The first story I watched was that of Chiyoko Toguchi Swartz, a native of Okinawa who moved to the US in the late 1960s/early 70s with her American soldier husband. The story, narrated by her grandson, used a parenting reference book Chiyoko purchased just days before her trans-oceanic move. The book remained a touchstone for this woman learning to live life in a totally new environment. In this particular example, I did not feel like the sound particularly supported the story. The piece began with traditional Japanese music, and had the noises of airplanes above the island she lived on during World War II. The music at the beginning was nice, and could have continued beneath the narration without distraction. The stopping of the music made the airplanes seem out of place, though, which was only deepened by the fact that there were no additional sound “cues” for listeners later in the narration. As an aside, I was disappointed by the role of the book in the piece. I expected it to have more of a tie to her story than was presented. I think the narration could have been strengthened by specific examples of the book’s importance, and also by the grandson who narrated it including some personal memories or notes.
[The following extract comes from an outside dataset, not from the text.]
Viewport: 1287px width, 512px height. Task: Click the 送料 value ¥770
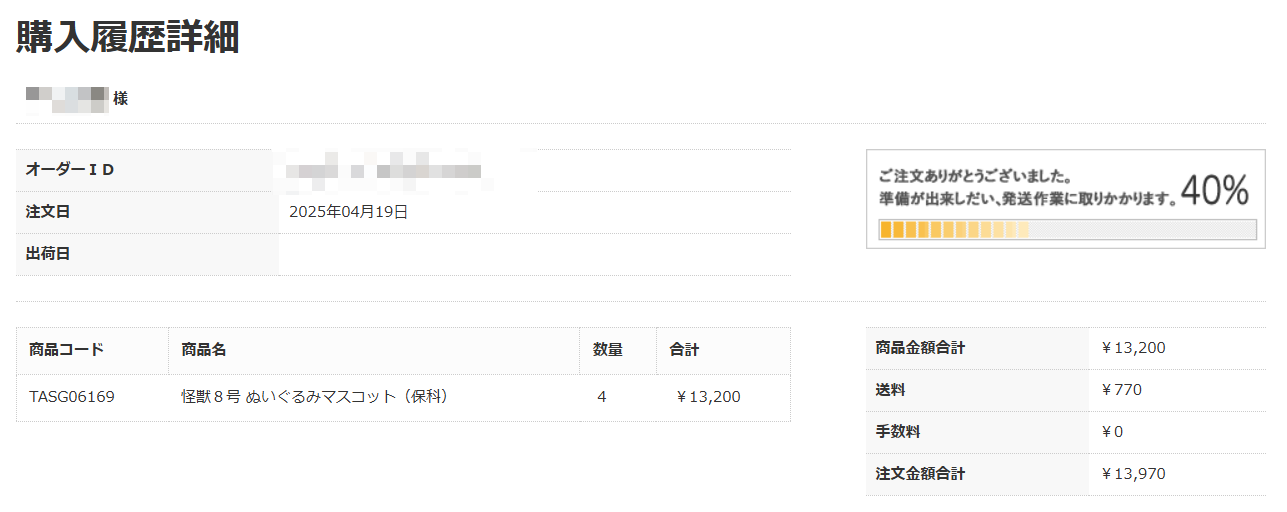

The second story I watched was Caceelia Moe’s, who moved to the US at a young age as a refugee from Myanmar/Burma. In this story, I felt that the visual images were compelling and well-used. No image was shown too long, and they gave a clear image of what Caceelia was describing at the moment. However, I do think that the video could have been improved by the inclusion of some sound cues, or at least by lengthening the pauses between the segments of her story. It sounded rushed, and there’s so much information in Caceelia’s story that I think that some down time would have strengthened the importance of the information in the listener’s mind.
One of the last stories I listened to was William Nyang’un, who emigrated to the US from Kenya in 2012. He told the story of his mother’s journey to America, his experiences in Kenya without her, and then his transition to the US. Again, the photos he used nicely exemplified what he was talking about, but I still felt like his piece would have been improved by some music or sound cues. William did have a very musical cadence to his voice, though, which drove the piece along.
Overall, I think that the pieces could have been improved by musical transitions within the narrations. Four minutes can feel like a very long time to sit and look at pictures and listen to the same person talk, particularly if the narrator has a thick accent. Providing a transition noise could help the listener digest what they have heard, and catch up if they’re trying to work through an accent that is difficult for them.
I do like this site as an example of public history, too. The fact that the stories are narrated by the person who experience them or their relative I think shows a lot of shared authority. I think the ability to contribute emotions or memories would improve the site as an example of public history, and also having the option to look through all the photographs included in the video. Overall, though, I think the vignettes show a nice diversity of experiences and tell many different stories in the immigrant narrative.